At latitude 45°N, on both the equinoxes, the Sun's declination is 0°. The sun rays over the course of a day form a plane with the tip of the gnomon, which intersects the ground to give a line.

# 45°N: Solstices

At latitude 45°N, during the summer solstice, the Sun is at a declination of +23.5°. The sun rays over the course of the day form a shadow cone with the tip of the gnomon, which intersects the ground to give a hyperbola. During the winter solstice, the Sun is at a declination of -23.5°. The sun rays over the course of the day forms a shadow cone with the tip of the gnomon, which intersects the ground to give another hyperbola on the opposite side of the gnomon.

# 66.5°N: Equinoxes

At latitude 66.5°N on both the equinoxes, the Sun's declination is 0°. The sun rays over the course of a day form a plane with the tip of the gnomon, which intersects the ground to give a line.

# 66.5°N: At declination of ±15°

When the Sun is at declination +15°, the sun rays over the course of the day form a shadow cone with the tip of the gnomon, which intersects the ground to give a hyperbola. When the Sun's declination is -15°, the sun rays over the course of the day forms a shadow cone with the tip of the gnomon, which intersects the ground to give another hyperbola on the opposite side of the gnomon.

# 66.5°N: Solstices

During the summer solstice, the Sun is at declination +23.5°. The sun rays over the course of the day form a shadow cone with the tip of the gnomon, which intersects the ground to give a parabola. However, the Sun is below the horizon for the whole of the winter solstice. Hence, we do not get any shadow on the other side of the gnomon.
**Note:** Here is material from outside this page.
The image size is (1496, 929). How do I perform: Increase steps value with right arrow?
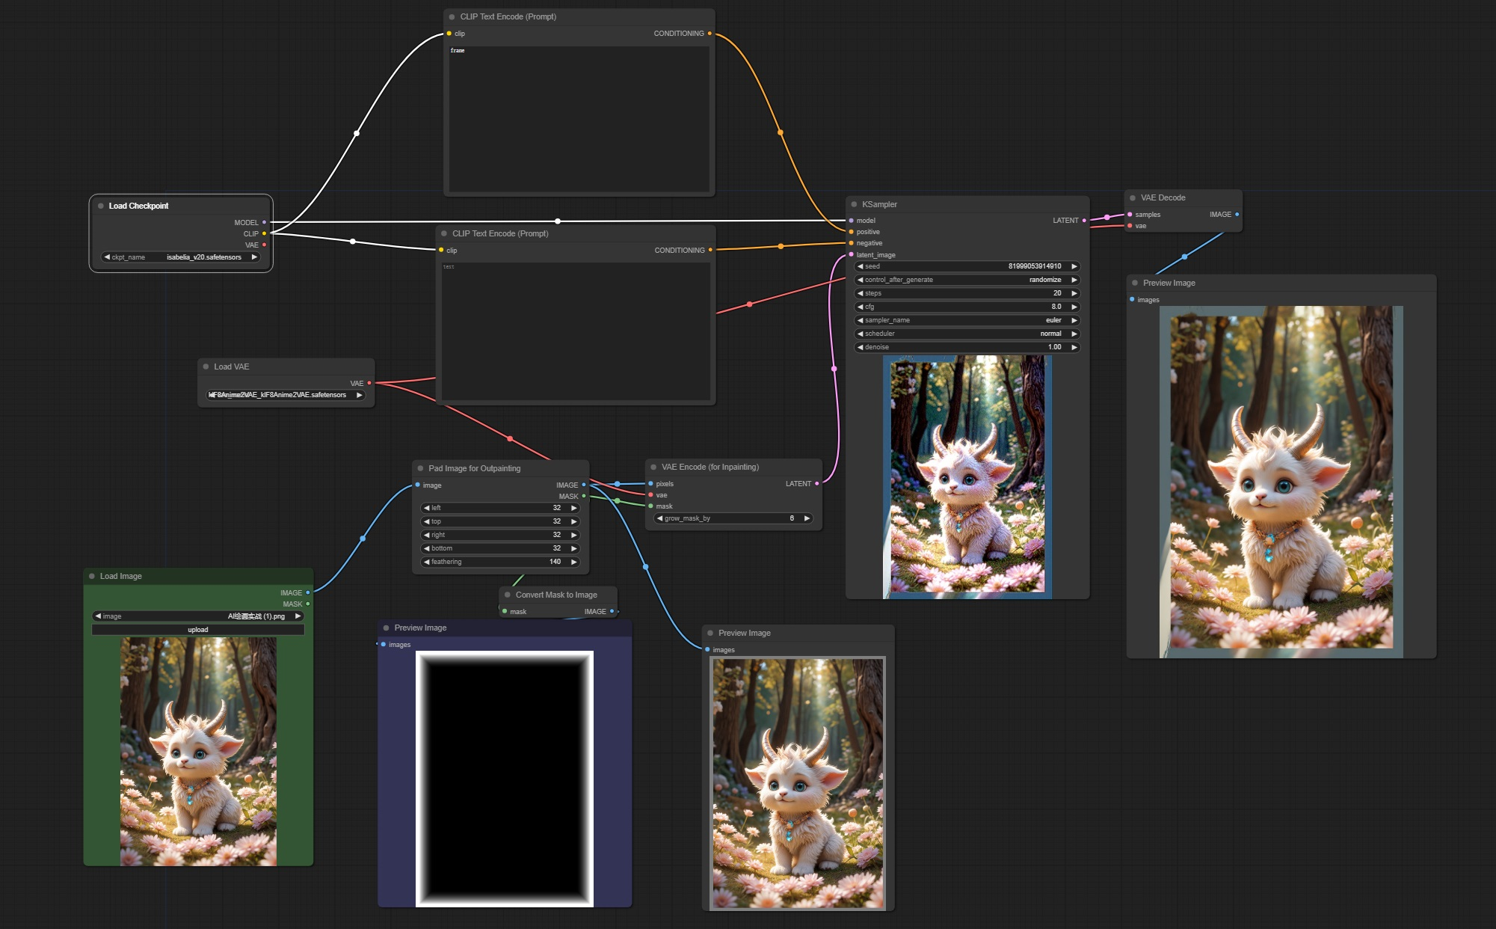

Since the Sun is above the horizon for the whole of the summer solstice, we get 24 hours of daylight. On the other hand, for the whole of the winter solstice, the Sun is below the horizon and we do not get any sunlight.

# 80°N: Equinoxes

At latitude 80°N on both the equinoxes, the Sun's declination is 0°. The sun rays over the course of a day form a plane with the tip of the gnomon, which intersects the ground to give a line.

# 80°N: At declination of ±5°

When the Sun is at declination +5°, the sun rays over the course of the day form a shadow cone with the tip of the gnomon, which intersects the ground to give a hyperbola. When the sun's declination is -5°, the sun rays over the course of the day forms a shadow cone with the tip of the gnomon, which intersects the ground to give another hyperbola on the opposite side of the gnomon.

# 80°N: At declination of ±10°

When the Sun is at declination +10°, the sun rays over the course of the day form a shadow cone with the tip of the gnomon, which intersects the ground to give a parabola. However, at declination -10°, the sun is below the horizon for the whole day. Hence, we do not get any shadow on the other side of the gnomon.

# 80°N: Solstices

During the summer solstice, the sun rays over the course of the day form a shadow cone with the tip of the gnomon, which intersects the ground to give an ellipse. However, the Sun is below the horizon for the whole of the winter solstice. Hence, we do not get any shadow on the other side of the gnomon.

Again, the Sun is above the horizon for the whole of the summer solstice. Hence, we get 24 hours of daylight.

# 90°N (North Pole): Equinoxes

At the North Pole, on both the equinoxes, the Sun is moving along the horizon. Hence, we do not get any shadows on both days.

# 90°N (North Pole): Solstices

During the summer solstice, the sun rays over the course of the day form a shadow cone with the tip of the gnomon, which intersects the ground to give a circle. However, the Sun is below the horizon for the whole of the winter solstice. Hence, we do not get any shadow on the other side of the gnomon.

Since the Sun is above the horizon for the whole of the summer solstice, we have 24 hours of daylight.